Curiosamente, no pedido de ajuda militar do governador do Rio ao governo Federal, diz-se que "o Estado do Rio de Janeiro, já há algum tempo, vive uma situação de crise na área de segurança pública". Contudo, solicita o emprego das Forças Armadas apenas "na região metropolitana da cidade do Rio". E como ficam os vários municípios fluminenses onde se constatam altos índices de homicídios? O governador parece estar mais interessado em resolver seu problema de governabilidade do que em solucionar a crise na segurança pública, cujos tentáculos alastram-se para os poderes Legislativo e Judiciário.
Pressionado, o governador requisita a presença do Exército no afã de resolver os problemas de curto prazo sem medir as conseqüências de longo prazo. No caso do Rio, as polícias terão que se reportar por um ano ao comando militar federal, como estipula a lei complementar nš. 117 art. 15, de 2004. No entanto, o governador, sem querer perder poder, almeja dois comandos paralelos: o local e o federal. Cabral quer o bônus, mas não o ônus da presença militar federal.
Isso, obviamente, tem um custo político. Uma das principais características do Estado Moderno é a clara separação de competências entre a instituição responsável pela guerra (Forças Armadas) e a instituição encarregada pela ordem interna, a polícia.
A polícia procura resolver conflitos de natureza social. O Exército defende a soberania do país do inimigo que deve ser aniquilado. Por isso mesmo, as doutrinas, armamento, instrução e treinamento da polícia e do Exército são distintos. No Brasil, essas competências já estão constitucionalmente embaralhadas. O que é pior: cada vez mais o Exército se confunde com a atividade de polícia. O processo de policialização das Forças Armadas ocorre simultaneamente ao de militarização da polícia. Um retrocesso.
À medida em que aumenta o descrédito da população em relação ao desempenho das polícias, mais os governantes se sentem pressionados a solicitar ajuda aos militares federais no combate à criminalidade.
Ressaltem-se os perigos que essa política de militarização da segurança pública pode acarretar. Aumenta e fortalece as prerrogativas militares em um contexto de debilidade do controle civil; expõe as Forças Armadas a casos de corrupção, comprometendo a hierarquia e a disciplina dentro da instituição e desprofissionaliza os militares, que passam a fazer papel de polícia.

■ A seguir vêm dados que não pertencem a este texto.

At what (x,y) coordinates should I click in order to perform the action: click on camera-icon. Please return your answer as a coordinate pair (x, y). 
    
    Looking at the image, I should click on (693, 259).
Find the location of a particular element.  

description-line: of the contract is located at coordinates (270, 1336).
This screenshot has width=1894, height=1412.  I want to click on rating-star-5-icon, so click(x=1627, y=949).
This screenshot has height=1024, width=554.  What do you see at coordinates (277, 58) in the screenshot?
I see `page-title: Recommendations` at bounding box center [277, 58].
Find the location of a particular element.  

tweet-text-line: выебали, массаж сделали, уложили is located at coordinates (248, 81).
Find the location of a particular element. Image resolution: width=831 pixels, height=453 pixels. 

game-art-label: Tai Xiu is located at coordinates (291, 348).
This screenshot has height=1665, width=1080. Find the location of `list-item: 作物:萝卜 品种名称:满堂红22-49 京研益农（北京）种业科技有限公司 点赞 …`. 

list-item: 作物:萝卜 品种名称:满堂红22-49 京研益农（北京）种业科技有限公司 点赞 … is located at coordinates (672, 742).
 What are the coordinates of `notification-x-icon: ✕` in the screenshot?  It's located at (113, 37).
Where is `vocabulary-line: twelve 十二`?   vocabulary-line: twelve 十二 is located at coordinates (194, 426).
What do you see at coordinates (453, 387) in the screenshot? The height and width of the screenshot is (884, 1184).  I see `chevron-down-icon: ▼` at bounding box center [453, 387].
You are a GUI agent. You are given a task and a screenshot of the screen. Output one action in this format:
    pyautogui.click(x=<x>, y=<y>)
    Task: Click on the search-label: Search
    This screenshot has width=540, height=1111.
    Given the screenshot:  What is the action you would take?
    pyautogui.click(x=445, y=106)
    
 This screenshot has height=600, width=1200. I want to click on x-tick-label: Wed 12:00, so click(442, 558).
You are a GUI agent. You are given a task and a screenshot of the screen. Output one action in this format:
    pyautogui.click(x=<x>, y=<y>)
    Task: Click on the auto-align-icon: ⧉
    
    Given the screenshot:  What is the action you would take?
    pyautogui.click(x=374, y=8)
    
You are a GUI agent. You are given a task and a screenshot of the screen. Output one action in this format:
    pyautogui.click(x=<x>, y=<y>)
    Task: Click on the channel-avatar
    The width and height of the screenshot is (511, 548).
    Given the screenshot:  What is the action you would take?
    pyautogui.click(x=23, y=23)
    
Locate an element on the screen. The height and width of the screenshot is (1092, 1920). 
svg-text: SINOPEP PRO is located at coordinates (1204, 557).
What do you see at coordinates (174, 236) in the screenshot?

Além disso, forma-se um ciclo vicioso: verbas que poderiam ser usadas para reequipar e melhorar o desempenho das polícias são direcionadas para o emprego das Forças Armadas em atividades de policiamento.


JORGE ZAVERUCHA, 51, doutor em ciência política pela Universidade de Chicago (EUA), é coordenador do Núcleo de Estudos de Instituições Coercitivas da UFPE (Universidade Federal de Pernambuco).